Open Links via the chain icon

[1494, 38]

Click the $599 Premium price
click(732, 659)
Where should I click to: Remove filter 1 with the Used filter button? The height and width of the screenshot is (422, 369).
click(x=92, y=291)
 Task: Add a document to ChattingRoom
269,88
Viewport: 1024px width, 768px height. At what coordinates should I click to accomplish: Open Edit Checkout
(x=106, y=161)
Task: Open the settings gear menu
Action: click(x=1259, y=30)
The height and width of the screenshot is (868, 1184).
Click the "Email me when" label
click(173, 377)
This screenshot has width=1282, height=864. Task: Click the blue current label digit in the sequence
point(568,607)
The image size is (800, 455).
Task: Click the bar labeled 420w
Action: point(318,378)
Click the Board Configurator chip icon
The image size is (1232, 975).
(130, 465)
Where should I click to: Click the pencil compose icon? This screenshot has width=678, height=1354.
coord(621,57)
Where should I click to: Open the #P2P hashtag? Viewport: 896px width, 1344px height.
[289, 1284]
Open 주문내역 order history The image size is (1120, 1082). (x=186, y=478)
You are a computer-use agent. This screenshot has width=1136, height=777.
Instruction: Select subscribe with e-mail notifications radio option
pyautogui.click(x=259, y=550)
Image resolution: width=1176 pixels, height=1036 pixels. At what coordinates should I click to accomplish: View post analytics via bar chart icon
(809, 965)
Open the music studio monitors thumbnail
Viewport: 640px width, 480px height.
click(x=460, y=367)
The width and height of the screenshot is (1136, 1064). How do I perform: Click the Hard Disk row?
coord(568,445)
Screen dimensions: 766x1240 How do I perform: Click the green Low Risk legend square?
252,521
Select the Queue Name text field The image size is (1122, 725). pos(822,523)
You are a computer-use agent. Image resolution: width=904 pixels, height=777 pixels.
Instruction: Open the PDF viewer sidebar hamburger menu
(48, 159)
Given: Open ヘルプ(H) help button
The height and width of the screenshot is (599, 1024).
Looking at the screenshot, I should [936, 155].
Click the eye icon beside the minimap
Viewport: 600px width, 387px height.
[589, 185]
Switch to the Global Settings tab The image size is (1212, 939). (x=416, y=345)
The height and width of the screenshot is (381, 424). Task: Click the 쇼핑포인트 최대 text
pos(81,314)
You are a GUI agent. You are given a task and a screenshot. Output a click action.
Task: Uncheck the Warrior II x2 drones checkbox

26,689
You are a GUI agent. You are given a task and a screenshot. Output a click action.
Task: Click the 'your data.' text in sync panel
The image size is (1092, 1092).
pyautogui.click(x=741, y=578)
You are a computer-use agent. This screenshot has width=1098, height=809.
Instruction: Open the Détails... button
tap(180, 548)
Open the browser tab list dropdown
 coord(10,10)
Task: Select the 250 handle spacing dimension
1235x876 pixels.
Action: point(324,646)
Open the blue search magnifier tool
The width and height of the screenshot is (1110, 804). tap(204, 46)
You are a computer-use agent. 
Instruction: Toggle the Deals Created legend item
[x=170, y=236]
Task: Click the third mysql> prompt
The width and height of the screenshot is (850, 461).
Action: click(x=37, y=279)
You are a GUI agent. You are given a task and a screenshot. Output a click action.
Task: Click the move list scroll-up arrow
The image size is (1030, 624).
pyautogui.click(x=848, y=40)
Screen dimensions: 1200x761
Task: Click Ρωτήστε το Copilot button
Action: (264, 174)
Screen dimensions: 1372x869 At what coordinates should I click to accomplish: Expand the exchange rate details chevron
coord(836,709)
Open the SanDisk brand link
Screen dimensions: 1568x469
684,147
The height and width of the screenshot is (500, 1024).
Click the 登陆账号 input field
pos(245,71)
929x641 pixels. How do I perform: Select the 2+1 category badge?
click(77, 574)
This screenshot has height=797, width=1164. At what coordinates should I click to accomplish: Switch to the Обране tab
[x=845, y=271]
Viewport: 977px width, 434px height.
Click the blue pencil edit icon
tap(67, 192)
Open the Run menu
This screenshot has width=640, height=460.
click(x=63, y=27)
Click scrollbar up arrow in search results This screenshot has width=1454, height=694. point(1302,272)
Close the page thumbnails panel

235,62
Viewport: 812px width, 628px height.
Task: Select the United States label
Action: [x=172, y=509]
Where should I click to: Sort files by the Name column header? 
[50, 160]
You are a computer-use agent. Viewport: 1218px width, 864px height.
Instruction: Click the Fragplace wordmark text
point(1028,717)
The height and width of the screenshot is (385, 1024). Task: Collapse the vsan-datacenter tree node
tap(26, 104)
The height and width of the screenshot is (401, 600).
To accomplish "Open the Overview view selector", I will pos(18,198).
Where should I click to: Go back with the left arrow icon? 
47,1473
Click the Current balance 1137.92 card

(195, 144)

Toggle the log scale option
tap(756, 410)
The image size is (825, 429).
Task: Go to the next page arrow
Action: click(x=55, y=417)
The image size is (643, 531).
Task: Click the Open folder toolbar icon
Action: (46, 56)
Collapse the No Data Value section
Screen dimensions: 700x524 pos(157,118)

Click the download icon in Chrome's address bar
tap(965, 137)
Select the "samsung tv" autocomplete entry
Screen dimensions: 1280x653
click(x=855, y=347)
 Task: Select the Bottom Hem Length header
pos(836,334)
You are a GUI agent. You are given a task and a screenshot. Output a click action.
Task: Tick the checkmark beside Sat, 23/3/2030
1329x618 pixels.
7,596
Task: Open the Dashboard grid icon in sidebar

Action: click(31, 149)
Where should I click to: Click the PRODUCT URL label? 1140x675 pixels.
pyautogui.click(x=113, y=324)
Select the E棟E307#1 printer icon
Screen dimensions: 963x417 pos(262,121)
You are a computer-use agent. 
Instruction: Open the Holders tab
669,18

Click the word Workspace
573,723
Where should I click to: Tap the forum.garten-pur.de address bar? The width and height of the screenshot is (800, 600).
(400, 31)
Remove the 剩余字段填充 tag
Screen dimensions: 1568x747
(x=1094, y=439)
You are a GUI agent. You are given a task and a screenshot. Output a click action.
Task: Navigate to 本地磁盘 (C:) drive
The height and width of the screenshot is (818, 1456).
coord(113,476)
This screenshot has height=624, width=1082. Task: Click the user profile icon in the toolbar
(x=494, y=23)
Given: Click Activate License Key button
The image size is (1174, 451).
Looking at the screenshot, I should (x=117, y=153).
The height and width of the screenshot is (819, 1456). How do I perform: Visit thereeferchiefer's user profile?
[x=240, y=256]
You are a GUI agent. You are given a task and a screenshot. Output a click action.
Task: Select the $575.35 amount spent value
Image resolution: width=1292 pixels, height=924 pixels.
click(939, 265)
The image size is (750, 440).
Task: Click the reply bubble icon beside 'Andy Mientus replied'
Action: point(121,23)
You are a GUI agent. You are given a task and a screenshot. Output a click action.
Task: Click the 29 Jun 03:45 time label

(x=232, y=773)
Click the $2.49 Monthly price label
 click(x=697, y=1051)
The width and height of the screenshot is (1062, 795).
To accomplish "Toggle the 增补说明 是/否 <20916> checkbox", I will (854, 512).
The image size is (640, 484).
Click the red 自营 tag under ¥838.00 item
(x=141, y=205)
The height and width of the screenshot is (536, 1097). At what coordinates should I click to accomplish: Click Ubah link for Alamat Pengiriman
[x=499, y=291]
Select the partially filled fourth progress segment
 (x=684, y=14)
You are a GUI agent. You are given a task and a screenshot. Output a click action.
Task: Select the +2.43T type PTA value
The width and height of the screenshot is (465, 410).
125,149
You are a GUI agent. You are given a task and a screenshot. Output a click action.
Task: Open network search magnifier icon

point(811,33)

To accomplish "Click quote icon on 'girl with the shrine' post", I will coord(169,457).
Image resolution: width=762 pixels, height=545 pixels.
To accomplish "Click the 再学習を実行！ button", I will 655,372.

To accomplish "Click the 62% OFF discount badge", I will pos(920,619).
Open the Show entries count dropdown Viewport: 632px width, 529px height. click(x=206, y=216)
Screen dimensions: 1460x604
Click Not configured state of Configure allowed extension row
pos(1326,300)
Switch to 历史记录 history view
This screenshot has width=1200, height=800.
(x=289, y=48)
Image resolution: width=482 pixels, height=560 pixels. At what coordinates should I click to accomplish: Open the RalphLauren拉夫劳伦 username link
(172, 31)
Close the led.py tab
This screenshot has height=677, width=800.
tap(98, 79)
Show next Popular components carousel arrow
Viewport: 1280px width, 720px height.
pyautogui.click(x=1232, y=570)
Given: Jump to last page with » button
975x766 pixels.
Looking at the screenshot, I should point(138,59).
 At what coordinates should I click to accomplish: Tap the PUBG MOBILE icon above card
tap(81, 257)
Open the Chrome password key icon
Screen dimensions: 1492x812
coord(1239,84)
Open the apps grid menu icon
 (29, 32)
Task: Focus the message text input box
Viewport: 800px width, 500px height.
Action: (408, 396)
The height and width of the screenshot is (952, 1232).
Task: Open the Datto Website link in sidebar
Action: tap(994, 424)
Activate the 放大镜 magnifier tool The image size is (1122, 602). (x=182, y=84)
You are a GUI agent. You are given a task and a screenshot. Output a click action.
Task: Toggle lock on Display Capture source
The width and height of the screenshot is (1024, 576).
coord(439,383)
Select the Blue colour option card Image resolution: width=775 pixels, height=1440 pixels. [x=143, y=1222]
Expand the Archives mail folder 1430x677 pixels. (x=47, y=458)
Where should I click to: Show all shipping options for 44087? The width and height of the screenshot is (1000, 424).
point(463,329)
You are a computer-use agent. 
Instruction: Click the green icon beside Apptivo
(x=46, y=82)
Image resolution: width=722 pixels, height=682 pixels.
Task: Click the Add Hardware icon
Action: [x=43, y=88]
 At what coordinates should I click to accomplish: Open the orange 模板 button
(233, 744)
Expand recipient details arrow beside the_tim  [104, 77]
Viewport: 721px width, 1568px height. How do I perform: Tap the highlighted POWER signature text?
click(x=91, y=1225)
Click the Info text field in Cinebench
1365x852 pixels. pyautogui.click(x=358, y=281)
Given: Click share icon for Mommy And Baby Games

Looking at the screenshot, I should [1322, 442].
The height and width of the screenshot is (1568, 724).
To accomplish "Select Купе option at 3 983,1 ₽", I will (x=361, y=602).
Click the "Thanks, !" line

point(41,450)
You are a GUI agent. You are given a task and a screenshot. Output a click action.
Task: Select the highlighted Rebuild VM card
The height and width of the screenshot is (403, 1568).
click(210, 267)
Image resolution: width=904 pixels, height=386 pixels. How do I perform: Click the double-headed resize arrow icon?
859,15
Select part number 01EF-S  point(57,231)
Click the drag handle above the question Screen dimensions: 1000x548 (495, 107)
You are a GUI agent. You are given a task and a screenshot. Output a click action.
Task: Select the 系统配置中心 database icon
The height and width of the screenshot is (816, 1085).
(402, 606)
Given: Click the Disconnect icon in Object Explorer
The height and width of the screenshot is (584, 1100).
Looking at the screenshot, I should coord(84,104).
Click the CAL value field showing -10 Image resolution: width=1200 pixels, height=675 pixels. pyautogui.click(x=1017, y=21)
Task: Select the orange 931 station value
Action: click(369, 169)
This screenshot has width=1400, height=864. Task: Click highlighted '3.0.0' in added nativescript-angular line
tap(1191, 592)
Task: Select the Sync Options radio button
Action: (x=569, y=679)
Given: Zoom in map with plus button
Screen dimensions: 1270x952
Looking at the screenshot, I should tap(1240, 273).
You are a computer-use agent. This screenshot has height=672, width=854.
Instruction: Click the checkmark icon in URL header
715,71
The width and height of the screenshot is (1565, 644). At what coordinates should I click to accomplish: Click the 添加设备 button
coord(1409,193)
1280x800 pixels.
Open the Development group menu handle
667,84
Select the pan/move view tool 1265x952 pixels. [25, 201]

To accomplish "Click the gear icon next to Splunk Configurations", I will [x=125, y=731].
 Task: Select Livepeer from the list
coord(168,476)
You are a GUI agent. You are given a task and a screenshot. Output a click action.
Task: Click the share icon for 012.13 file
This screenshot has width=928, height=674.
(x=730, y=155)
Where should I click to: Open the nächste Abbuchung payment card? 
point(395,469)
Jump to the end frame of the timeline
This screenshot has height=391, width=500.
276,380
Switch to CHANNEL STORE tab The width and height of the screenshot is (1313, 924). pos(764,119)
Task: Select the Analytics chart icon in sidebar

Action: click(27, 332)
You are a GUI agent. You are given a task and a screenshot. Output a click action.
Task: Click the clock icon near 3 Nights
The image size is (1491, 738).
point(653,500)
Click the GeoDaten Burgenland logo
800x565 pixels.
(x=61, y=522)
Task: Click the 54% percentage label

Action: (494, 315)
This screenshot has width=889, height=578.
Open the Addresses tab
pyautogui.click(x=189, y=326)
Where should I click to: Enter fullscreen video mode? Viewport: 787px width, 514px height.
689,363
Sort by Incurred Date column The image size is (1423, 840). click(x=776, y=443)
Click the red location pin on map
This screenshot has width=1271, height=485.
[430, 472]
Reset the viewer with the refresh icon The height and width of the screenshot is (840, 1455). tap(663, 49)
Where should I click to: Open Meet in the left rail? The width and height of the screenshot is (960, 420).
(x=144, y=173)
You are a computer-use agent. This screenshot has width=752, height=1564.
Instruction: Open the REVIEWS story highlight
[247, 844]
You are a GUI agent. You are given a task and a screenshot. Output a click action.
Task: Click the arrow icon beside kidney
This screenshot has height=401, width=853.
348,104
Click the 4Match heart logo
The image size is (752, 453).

**Your instructions**:
Restate the data verbatim through the "The height and width of the screenshot is (868, 1184)." line.

**Response**:
Open Links via the chain icon

[1494, 38]

Click the $599 Premium price
click(732, 659)
Where should I click to: Remove filter 1 with the Used filter button? The height and width of the screenshot is (422, 369).
click(x=92, y=291)
 Task: Add a document to ChattingRoom
269,88
Viewport: 1024px width, 768px height. At what coordinates should I click to accomplish: Open Edit Checkout
(x=106, y=161)
Task: Open the settings gear menu
Action: click(x=1259, y=30)
The height and width of the screenshot is (868, 1184).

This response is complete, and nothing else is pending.